Fayemi who advocated for state and federal laws that would foster peaceful co-existence in spite of the nation’s diversity, stated that such legislations on regulating the conduct of farmers and herders must have a human face and must help in harnessing the country’s economic and socio-cultural potentials.

According to him, this is also in addition to ensuring that law breakers do not escape punishment.

He added that political leaders must ensure that socio-cultural and political sensitivities are borne in mind while communicating policies with the citizenry in order to avoid the risk of leaving those policies to faulty interpretations and susceptible to politicisation.

Fayemi posited that beyond Nigeria, farmers-herders conflict had become a threat to sub-regional and continental peace and stability, in terms of devastating effects including loss of lives, livelihoods and impact on the economy.

Other devastating effects, according to him include banditry, cattle rustling, proliferation of small arms and light weapons as well as extreme violence.

He however, said political leaders and policy makers have not done well in putting across the right messaging on the herder-farmer crisis.

“As political and policymakers, we must be humble enough to admit that the messaging around the farmer-herder crisis, in terms of being mindful of sensitivities and the use of polarising terminologies and concepts leaves room for improvement.”

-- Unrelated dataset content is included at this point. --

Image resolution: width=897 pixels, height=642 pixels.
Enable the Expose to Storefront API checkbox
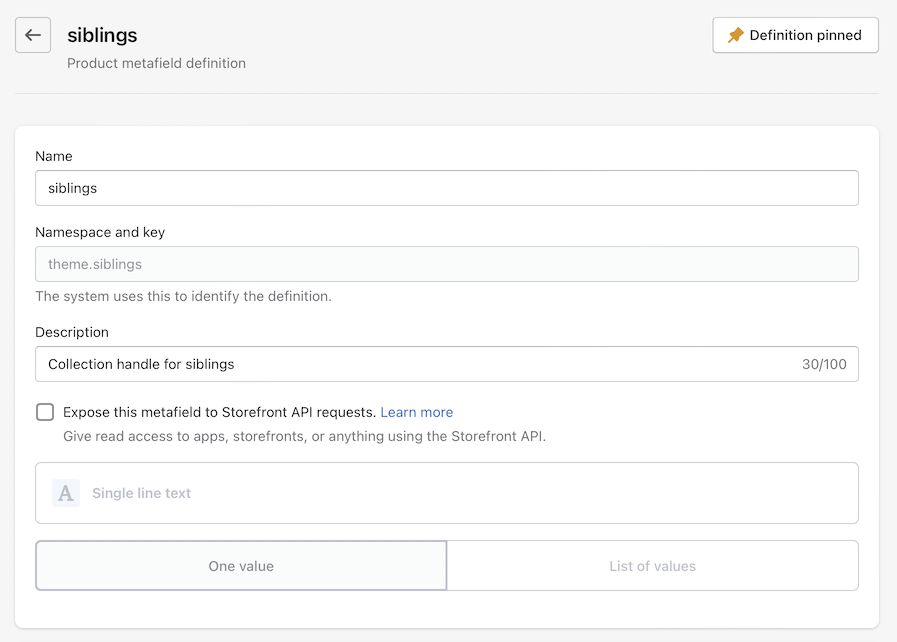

“From the evolution of the discourse on major issues such as the Anti-grazing laws which have been passed into law in Ekiti, Benue and Taraba states, to colonies, the RUGA settlement phenomenon, the ranching options, we have not done enough to properly manage the various narratives or interpretations that emerged from this problem.”

Had government at all levels accorded due priority to the right messaging and perceptions in these sensitive issues, the often useful ideas proposed to resolve the problems would not gave been subjected to blatant misinterpretation and politicization,” he explained.

While emphasising that the farmer-herder conflict has become a threat to sub-regional and continental peace and stability, Fayemi, who is Chairman of the Nigeria Governors’ Forum (NGF), said a similar problem is prevalent in some West African countries, leading to the adoption of a Regional Transhumance Policy as far back as 1998.

Fayemi reiterated that Nigeria loses $14 billion annually to farmer-herder clashes, a development that may also have devastating effects on the country’s ability to guarantee food security for the people.

He also cautioned against demonising one ethnic group by the others, saying that such could lead to socio-cultural implications, including increasing distrust among the ethnic groups.

Fayemi also urged the Nigerian Immigrations Service (NIS) and the Nigeria Customs Service (NCS) to be more proactive in monitoring the country’s borders, adding that the authorities of these two institutions must ensure that only foreigners who have valid travel documents are allowed to cross the Nigerian borders with livestock. This, according to him, is the standard practice in many of the neighbouring countries.

“Transhumance across our national borders is an inevitable occurrence and has been in place even prior to the adoption of the 1978 ECOWAS Protocol on Free Movement of Persons and Goods. Despite this, immigration authorities need to ensure that only persons with valid travel documents can cross borders with livestock. Where state legislations are in place to regulate grazing, those from outside Nigeria must respect the laws, and must conduct themselves in accordance with the relevant legislation,” the governor said.

While making a case for ownership and inclusivity in policy design and implementation, Fayemi said efforts must be made to ensure that policies work in the overall interest of the people.

“This has made a difference because there is a palpable sense of ownership by the citizenry. The NLTP implementation process still has a long way to go, and is not entirely perfect. However, it is a veritable tool, which with the required political will, should help us transform the livestock sector and create wealth for our country.” He added.

Earlier, the Commandant of the Institute, Mr. Ayodele Adeleke had explained that 63 participants cutting across the military and para military agencies in Nigeria as well as one participant from Ghana were attending the Executive Management Course 12.